We can choose to seize it. I'm reading a book (recommended by a friend) entitled Chasing Daylight. It is all about "seizing divine moments." It's true. The back of the book said something about forgetting fear...that what if instead of having fear of falling backwards, we anticipate the beauty of constantly falling forwards...rolling..stumbling..picking ourselves back up as we move towards the light and towards the good of the world.

Choice. Choose to do good. Choose to have mercy. I realized lately how much of a life of convenience I have been living. Even if it's just in my heart and how intently I listen to a conversation or the news...how much I'm spending on learning about medicine while I'm here...I wonder, how much good all of us, both separately and together, could do if we choose to be intentional, bold, and loving.

Choice.

-Obi

Tuesday, June 9, 2009

The Power of Perspective

Hmmm...this was a really poor job on my part...keeping a blog. Well, the important this is that I am now finally writing. I have been writing since the day I arrived in Lagos in my journal and on my computer, but I have yet to put anything online. I didn't bring any specific to write today, but maybe will post about the journey thus far.

It is June 9th, and today is my 10th day here. I am working at the Havana Hospital here and it is amazing. Seeing death is hard. Seeing healing can be harder because it only leads to the question of why death? From my perspective, I don't understand. But that's the thing...how powerful is my perspective, and how powerful is the perspective of a community?

It is my plan to find out more what the means. I've mentioned the phrase "a community of healing hands" before, and I truly felt that while I was here. Last Friday, one patient was in a poor condition after some complications after an appendectomy (I believe that was the procedure). Young man, if you ask me, and his condition was worsening. I know very little about medicine, but I do know what healing looks like and what the power of healing looks like. On that day, five of us (nurses, doctors, and myself) clasped our hands in prayer both separately and together. But when I came into work on Monday, one of the doctors at the hospital informed me that the man had passed away early Saturday morning. I was so sure all weekend that the prayers would be answered. That the man would be sitting upright and laughing when I saw him on Monday.

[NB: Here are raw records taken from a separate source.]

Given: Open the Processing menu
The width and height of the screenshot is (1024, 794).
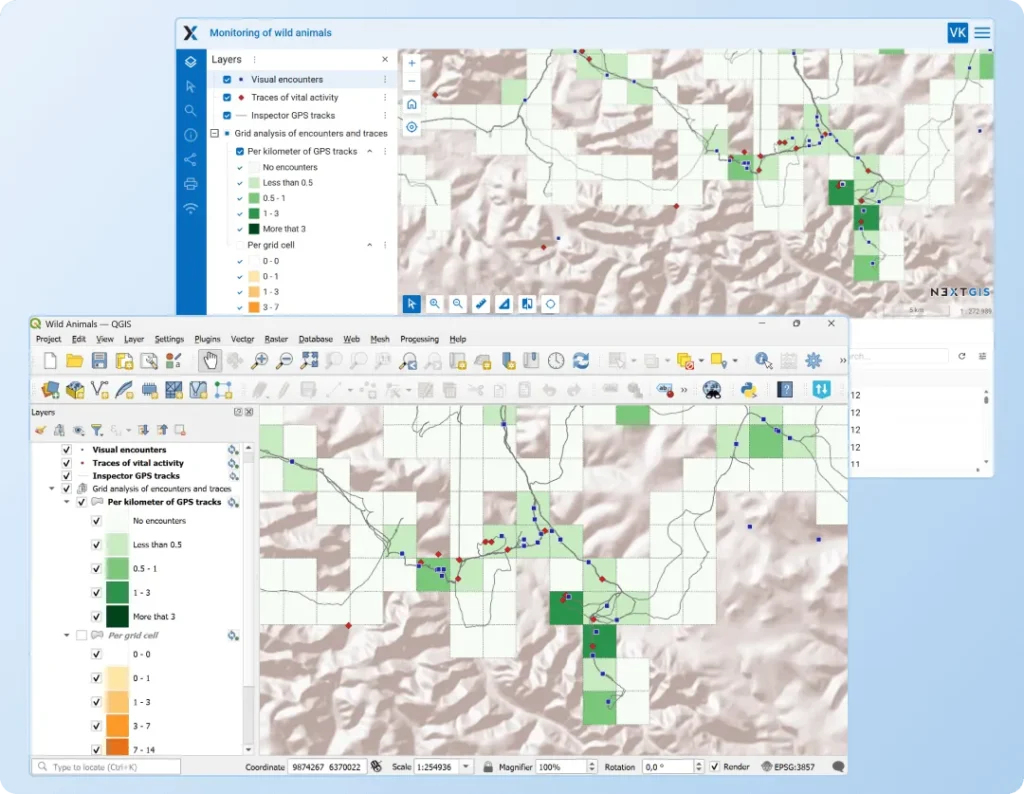Looking at the screenshot, I should tap(419, 339).
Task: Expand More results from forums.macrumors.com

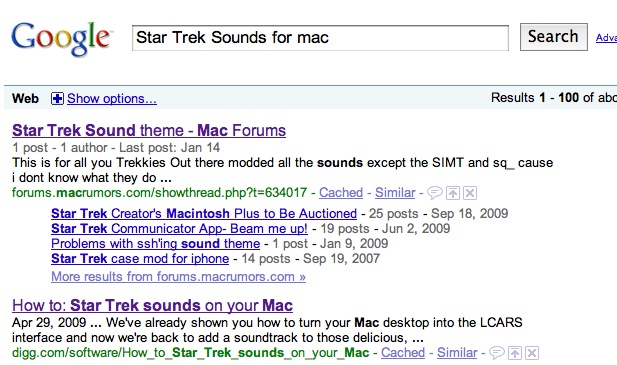Action: [x=178, y=277]
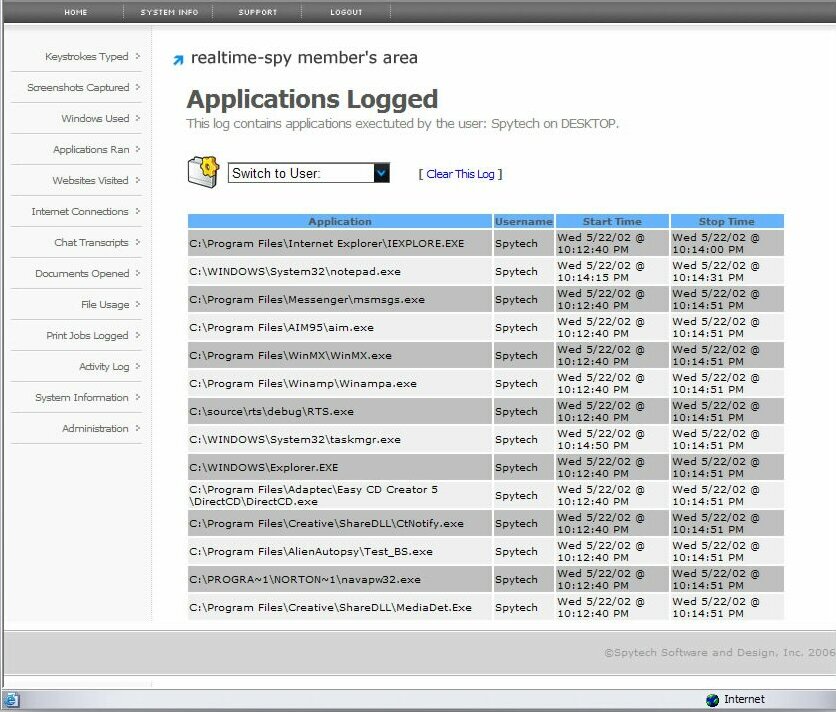Click LOGOUT in the top bar
The height and width of the screenshot is (712, 836).
click(x=346, y=12)
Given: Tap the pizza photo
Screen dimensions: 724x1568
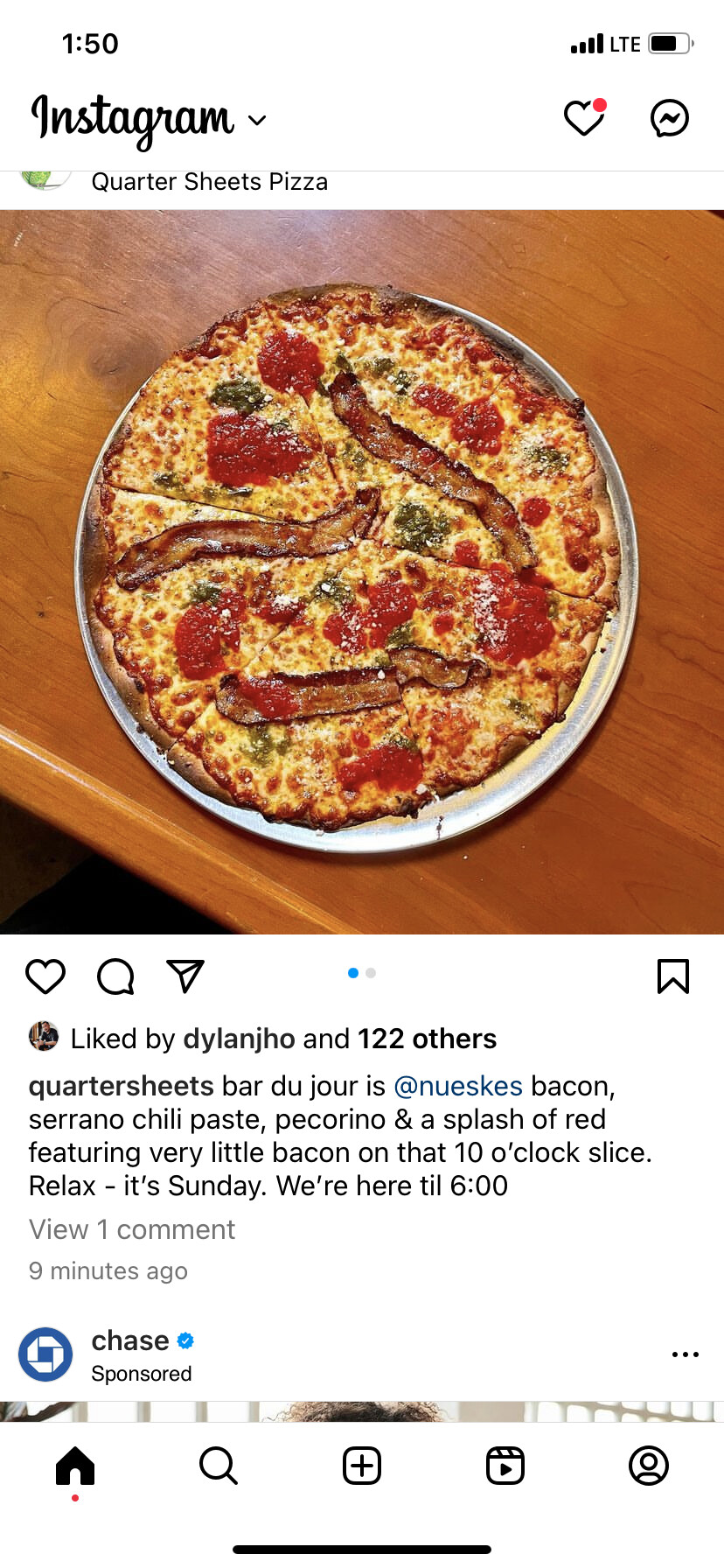Looking at the screenshot, I should [x=362, y=572].
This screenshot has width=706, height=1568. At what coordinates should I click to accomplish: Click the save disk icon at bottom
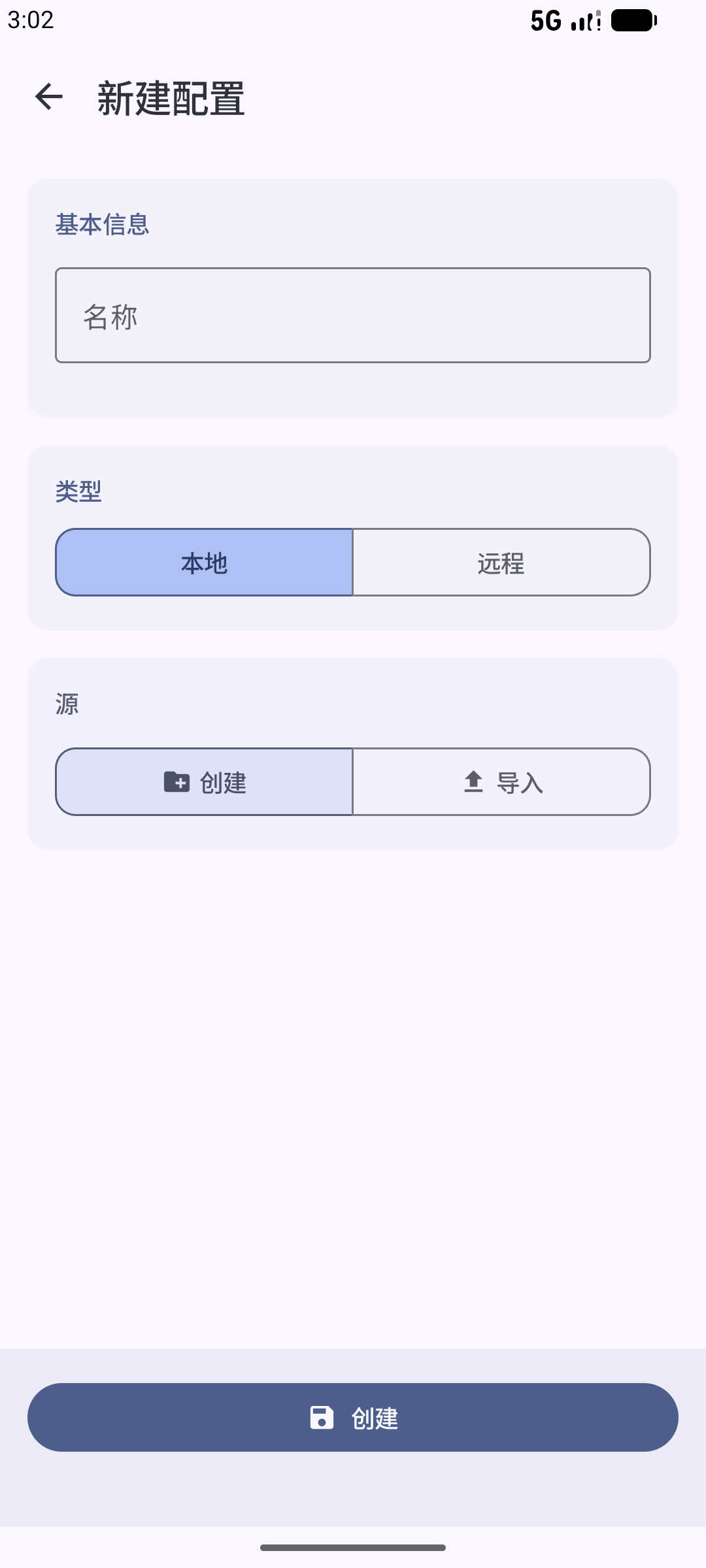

I was talking to another one of my friends about it from back home, and she made a good point: even though the prayer was unanswered--in a sense--it is still so powerful. I think back to the power and community I felt I had found here only after one week in Nigeria. I was able to witness firsthand the faith of true healers in this world. I found faithful doctors, nurses, and humans, pleading with God to save this man's life. I was able to find that community of healing hands that I so desired to find.

The Power of Perspective. I can only imagine what it would be like to see every situation through God's eyes. I hope to develop an increased vision in the days, weeks, and years to come in my life. I hope to develop perspective.